The Clan was given Royal Assent in 1992.

George Milne, Regimental Secretary of the Calgary Highlanders in 1992, visited Buckingham Palace to meet Sir Robin Janvrin where he presented the designs and case for the proposed Clan of the Gallant Canadians medals. He did so and was asked to return at 10:00 a.m. the next day. Sir Robin had met with Her Majesty the Queen the day before and presented the proposal. The response from Her Majesty was, according to Mister Milne: "Tell George his medals are approved and are the first regimental medals approved since the time of Cromwell. As to George's query about my view of giving them to civilians as well, not only for auspicious service to the regiment but for donating substantial sums...I approve!"

"Tell George", she added, "that he is simply following in the footsteps of my grandfather King George V and Lloyd George, who sold our baronetcies for 20,000 pounds each in the grim days of the 1920s."

==Name==
The Clan of the Gallant Canadians is patterned after the Scottish Clans, and the title is taken from the title of a poem written in honour of the 10th Battalion, CEF, and published in the Calgary Daily Herald on 10 September 1918.

==Grades==
Four grades are recognized by the Clan, with presentations usually done on the Regimental Birthday (1 April) each year.
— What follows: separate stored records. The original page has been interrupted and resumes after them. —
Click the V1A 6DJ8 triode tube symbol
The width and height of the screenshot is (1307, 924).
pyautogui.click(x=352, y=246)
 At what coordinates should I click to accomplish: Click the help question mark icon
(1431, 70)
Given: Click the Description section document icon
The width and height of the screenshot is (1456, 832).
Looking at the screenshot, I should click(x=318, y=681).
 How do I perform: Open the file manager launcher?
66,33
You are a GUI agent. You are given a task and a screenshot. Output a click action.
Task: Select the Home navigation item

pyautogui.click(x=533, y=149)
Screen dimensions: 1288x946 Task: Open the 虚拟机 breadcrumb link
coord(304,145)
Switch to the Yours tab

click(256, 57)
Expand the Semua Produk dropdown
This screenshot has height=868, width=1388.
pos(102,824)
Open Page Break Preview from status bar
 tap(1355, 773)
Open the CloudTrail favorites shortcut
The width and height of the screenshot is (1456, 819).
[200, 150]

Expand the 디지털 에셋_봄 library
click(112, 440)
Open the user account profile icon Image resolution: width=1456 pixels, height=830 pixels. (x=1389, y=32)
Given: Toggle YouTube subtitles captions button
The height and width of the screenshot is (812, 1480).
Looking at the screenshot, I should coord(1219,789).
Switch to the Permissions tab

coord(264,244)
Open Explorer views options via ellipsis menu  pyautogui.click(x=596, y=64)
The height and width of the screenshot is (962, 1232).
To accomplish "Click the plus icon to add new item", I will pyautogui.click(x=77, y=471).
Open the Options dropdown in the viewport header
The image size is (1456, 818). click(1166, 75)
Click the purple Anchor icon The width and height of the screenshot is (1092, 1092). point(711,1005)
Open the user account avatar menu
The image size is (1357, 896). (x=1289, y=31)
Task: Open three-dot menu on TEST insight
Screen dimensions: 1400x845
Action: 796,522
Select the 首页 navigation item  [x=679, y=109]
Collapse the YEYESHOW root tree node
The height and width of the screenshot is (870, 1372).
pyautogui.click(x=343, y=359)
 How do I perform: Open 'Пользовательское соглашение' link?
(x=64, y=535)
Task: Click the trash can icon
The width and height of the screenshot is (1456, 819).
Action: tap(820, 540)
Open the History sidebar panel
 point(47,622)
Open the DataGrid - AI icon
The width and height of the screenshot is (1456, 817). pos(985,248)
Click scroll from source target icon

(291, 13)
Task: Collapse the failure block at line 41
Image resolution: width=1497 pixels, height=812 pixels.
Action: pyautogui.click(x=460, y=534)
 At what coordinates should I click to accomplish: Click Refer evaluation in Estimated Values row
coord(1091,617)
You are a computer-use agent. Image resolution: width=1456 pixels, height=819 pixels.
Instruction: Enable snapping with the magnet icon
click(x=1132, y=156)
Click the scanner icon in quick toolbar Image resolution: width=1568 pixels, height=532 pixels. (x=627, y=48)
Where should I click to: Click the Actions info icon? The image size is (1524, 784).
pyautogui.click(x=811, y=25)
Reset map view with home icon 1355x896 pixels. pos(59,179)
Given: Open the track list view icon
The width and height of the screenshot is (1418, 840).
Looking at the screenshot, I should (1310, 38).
From highest to lowest, the grades are:

- Toshach
- Chieftain
- Henchman
- Clansman

==Method of wear==
The insignia of the highest three grades of the order are worn suspended on a ribbon worn around the neck. The insignia of a Clansman is worn on a miniature medal ribbon. The insignia is only permitted to be worn on civilian dress. Females may wear the neck orders in the form of a brooch.

==Terms of award==
Admittance to the Clan is granted by authority of the Regimental Funds Foundation, using two criteria:
a) meritorious service to the Regiment, or
b) monetary donations to the Regimental Funds Foundation

==Eligibility==
Admittance to the Clan is open to any serving soldier, ex-soldier, or member of the public who has met the terms of the award and been selected and approved by the Regimental Funds Foundation.